• _Work order_
The records that follow must be repeated exactly as they stand.

• _Task material_

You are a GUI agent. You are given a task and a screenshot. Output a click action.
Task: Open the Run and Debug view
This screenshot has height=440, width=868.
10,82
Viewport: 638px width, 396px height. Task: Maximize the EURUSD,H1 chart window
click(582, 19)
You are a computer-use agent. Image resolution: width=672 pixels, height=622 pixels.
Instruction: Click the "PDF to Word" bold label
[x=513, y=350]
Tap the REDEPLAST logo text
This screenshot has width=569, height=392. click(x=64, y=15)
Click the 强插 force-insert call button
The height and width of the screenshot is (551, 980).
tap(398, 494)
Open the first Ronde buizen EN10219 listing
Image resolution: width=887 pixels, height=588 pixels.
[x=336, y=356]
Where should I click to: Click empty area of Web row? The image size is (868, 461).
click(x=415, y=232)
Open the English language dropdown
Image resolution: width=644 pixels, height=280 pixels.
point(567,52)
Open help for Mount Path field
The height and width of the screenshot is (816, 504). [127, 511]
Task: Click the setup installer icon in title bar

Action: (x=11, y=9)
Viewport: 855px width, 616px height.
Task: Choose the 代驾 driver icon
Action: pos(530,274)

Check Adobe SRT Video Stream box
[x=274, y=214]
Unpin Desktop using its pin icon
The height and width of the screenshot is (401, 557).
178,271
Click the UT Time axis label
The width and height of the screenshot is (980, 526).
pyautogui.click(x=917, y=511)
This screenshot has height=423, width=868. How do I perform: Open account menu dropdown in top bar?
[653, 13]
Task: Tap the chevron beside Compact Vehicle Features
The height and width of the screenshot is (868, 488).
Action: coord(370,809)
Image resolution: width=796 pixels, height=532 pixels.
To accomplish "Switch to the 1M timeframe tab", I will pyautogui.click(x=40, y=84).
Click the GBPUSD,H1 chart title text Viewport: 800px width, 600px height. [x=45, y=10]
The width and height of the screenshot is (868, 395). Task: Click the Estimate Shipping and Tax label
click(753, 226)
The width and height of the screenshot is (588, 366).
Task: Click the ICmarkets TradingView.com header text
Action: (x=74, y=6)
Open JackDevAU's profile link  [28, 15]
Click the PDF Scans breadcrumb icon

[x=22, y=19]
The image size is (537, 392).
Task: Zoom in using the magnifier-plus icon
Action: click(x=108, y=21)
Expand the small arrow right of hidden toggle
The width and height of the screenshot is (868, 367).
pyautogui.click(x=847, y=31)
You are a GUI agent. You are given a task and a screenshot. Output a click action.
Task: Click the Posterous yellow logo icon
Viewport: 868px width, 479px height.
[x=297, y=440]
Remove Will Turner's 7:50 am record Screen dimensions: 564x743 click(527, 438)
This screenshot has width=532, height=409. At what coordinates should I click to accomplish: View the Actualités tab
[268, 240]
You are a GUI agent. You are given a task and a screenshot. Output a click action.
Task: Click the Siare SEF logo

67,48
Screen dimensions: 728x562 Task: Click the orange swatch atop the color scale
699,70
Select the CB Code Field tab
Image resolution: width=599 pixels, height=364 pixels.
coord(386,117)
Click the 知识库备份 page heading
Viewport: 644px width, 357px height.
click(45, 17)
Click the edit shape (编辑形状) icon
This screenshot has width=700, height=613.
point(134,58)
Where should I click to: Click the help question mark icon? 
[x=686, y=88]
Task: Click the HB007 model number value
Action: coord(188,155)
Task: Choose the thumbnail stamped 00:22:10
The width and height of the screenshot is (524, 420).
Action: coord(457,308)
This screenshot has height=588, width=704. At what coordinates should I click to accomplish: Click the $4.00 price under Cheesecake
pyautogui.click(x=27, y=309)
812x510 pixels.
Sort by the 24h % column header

• _Solution for this task_
You are a GUI agent. You are given a task and a screenshot. Output a click action.
Task: Open the Run and Debug view
This screenshot has height=440, width=868.
10,82
Viewport: 638px width, 396px height. Task: Maximize the EURUSD,H1 chart window
click(582, 19)
You are a computer-use agent. Image resolution: width=672 pixels, height=622 pixels.
Instruction: Click the "PDF to Word" bold label
[x=513, y=350]
Tap the REDEPLAST logo text
This screenshot has width=569, height=392. click(x=64, y=15)
Click the 强插 force-insert call button
The height and width of the screenshot is (551, 980).
tap(398, 494)
Open the first Ronde buizen EN10219 listing
Image resolution: width=887 pixels, height=588 pixels.
[x=336, y=356]
Where should I click to: Click empty area of Web row? The image size is (868, 461).
click(x=415, y=232)
Open the English language dropdown
Image resolution: width=644 pixels, height=280 pixels.
point(567,52)
Open help for Mount Path field
The height and width of the screenshot is (816, 504). [127, 511]
Task: Click the setup installer icon in title bar

Action: (x=11, y=9)
Viewport: 855px width, 616px height.
Task: Choose the 代驾 driver icon
Action: pos(530,274)

Check Adobe SRT Video Stream box
[x=274, y=214]
Unpin Desktop using its pin icon
The height and width of the screenshot is (401, 557).
178,271
Click the UT Time axis label
The width and height of the screenshot is (980, 526).
pyautogui.click(x=917, y=511)
This screenshot has height=423, width=868. How do I perform: Open account menu dropdown in top bar?
[653, 13]
Task: Tap the chevron beside Compact Vehicle Features
The height and width of the screenshot is (868, 488).
Action: coord(370,809)
Image resolution: width=796 pixels, height=532 pixels.
To accomplish "Switch to the 1M timeframe tab", I will pyautogui.click(x=40, y=84).
Click the GBPUSD,H1 chart title text Viewport: 800px width, 600px height. [x=45, y=10]
The width and height of the screenshot is (868, 395). Task: Click the Estimate Shipping and Tax label
click(753, 226)
The width and height of the screenshot is (588, 366).
Task: Click the ICmarkets TradingView.com header text
Action: (x=74, y=6)
Open JackDevAU's profile link  [28, 15]
Click the PDF Scans breadcrumb icon

[x=22, y=19]
The image size is (537, 392).
Task: Zoom in using the magnifier-plus icon
Action: click(x=108, y=21)
Expand the small arrow right of hidden toggle
The width and height of the screenshot is (868, 367).
pyautogui.click(x=847, y=31)
You are a GUI agent. You are given a task and a screenshot. Output a click action.
Task: Click the Posterous yellow logo icon
Viewport: 868px width, 479px height.
[x=297, y=440]
Remove Will Turner's 7:50 am record Screen dimensions: 564x743 click(527, 438)
This screenshot has width=532, height=409. At what coordinates should I click to accomplish: View the Actualités tab
[268, 240]
You are a GUI agent. You are given a task and a screenshot. Output a click action.
Task: Click the Siare SEF logo

67,48
Screen dimensions: 728x562 Task: Click the orange swatch atop the color scale
699,70
Select the CB Code Field tab
Image resolution: width=599 pixels, height=364 pixels.
coord(386,117)
Click the 知识库备份 page heading
Viewport: 644px width, 357px height.
click(45, 17)
Click the edit shape (编辑形状) icon
This screenshot has width=700, height=613.
point(134,58)
Where should I click to: Click the help question mark icon? 
[x=686, y=88]
Task: Click the HB007 model number value
Action: coord(188,155)
Task: Choose the thumbnail stamped 00:22:10
The width and height of the screenshot is (524, 420).
Action: coord(457,308)
This screenshot has height=588, width=704. At what coordinates should I click to accomplish: Click the $4.00 price under Cheesecake
pyautogui.click(x=27, y=309)
812x510 pixels.
Sort by the 24h % column header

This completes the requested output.